#### What the task requires
Every single entry that follows is to be retyped exactly.

[Dataset entries]
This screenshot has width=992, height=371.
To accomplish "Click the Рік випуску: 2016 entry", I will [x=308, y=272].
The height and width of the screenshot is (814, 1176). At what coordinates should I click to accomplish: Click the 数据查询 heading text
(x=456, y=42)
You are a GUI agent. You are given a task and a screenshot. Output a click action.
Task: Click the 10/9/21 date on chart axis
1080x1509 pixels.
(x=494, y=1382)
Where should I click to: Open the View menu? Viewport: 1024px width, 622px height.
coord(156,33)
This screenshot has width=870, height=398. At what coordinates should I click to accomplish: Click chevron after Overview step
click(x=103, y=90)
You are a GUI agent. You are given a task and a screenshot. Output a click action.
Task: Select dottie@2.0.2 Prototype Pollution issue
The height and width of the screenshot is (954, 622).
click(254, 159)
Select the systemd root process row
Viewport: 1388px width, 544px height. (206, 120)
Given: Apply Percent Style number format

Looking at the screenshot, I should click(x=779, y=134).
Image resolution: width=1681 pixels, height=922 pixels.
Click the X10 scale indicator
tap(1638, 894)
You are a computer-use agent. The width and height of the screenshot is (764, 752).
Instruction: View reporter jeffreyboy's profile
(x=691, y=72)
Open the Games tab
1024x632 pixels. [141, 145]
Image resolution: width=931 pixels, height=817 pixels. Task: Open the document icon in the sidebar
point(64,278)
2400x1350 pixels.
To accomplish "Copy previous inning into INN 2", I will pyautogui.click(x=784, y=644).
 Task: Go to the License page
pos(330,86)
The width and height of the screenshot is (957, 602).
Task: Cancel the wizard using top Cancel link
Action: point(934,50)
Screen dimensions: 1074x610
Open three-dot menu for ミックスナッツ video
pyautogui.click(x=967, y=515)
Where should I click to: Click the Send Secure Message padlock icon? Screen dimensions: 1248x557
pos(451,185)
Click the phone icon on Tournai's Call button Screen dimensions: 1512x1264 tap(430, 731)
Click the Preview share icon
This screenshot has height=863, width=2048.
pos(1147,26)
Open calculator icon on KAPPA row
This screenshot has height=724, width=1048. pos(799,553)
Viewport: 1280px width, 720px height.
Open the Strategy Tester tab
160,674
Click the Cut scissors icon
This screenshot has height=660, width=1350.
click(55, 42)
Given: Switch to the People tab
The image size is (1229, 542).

#### Result of this exercise
This screenshot has width=992, height=371.
To accomplish "Click the Рік випуску: 2016 entry", I will [x=308, y=272].
The height and width of the screenshot is (814, 1176). At what coordinates should I click to accomplish: Click the 数据查询 heading text
(x=456, y=42)
You are a GUI agent. You are given a task and a screenshot. Output a click action.
Task: Click the 10/9/21 date on chart axis
1080x1509 pixels.
(x=494, y=1382)
Where should I click to: Open the View menu? Viewport: 1024px width, 622px height.
coord(156,33)
This screenshot has width=870, height=398. At what coordinates should I click to accomplish: Click chevron after Overview step
click(x=103, y=90)
You are a GUI agent. You are given a task and a screenshot. Output a click action.
Task: Select dottie@2.0.2 Prototype Pollution issue
The height and width of the screenshot is (954, 622).
click(254, 159)
Select the systemd root process row
Viewport: 1388px width, 544px height. (206, 120)
Given: Apply Percent Style number format

Looking at the screenshot, I should click(x=779, y=134).
Image resolution: width=1681 pixels, height=922 pixels.
Click the X10 scale indicator
tap(1638, 894)
You are a computer-use agent. The width and height of the screenshot is (764, 752).
Instruction: View reporter jeffreyboy's profile
(x=691, y=72)
Open the Games tab
1024x632 pixels. [141, 145]
Image resolution: width=931 pixels, height=817 pixels. Task: Open the document icon in the sidebar
point(64,278)
2400x1350 pixels.
To accomplish "Copy previous inning into INN 2", I will pyautogui.click(x=784, y=644).
 Task: Go to the License page
pos(330,86)
The width and height of the screenshot is (957, 602).
Task: Cancel the wizard using top Cancel link
Action: point(934,50)
Screen dimensions: 1074x610
Open three-dot menu for ミックスナッツ video
pyautogui.click(x=967, y=515)
Where should I click to: Click the Send Secure Message padlock icon? Screen dimensions: 1248x557
pos(451,185)
Click the phone icon on Tournai's Call button Screen dimensions: 1512x1264 tap(430, 731)
Click the Preview share icon
This screenshot has height=863, width=2048.
pos(1147,26)
Open calculator icon on KAPPA row
This screenshot has height=724, width=1048. pos(799,553)
Viewport: 1280px width, 720px height.
Open the Strategy Tester tab
160,674
Click the Cut scissors icon
This screenshot has height=660, width=1350.
click(55, 42)
Given: Switch to the People tab
The image size is (1229, 542).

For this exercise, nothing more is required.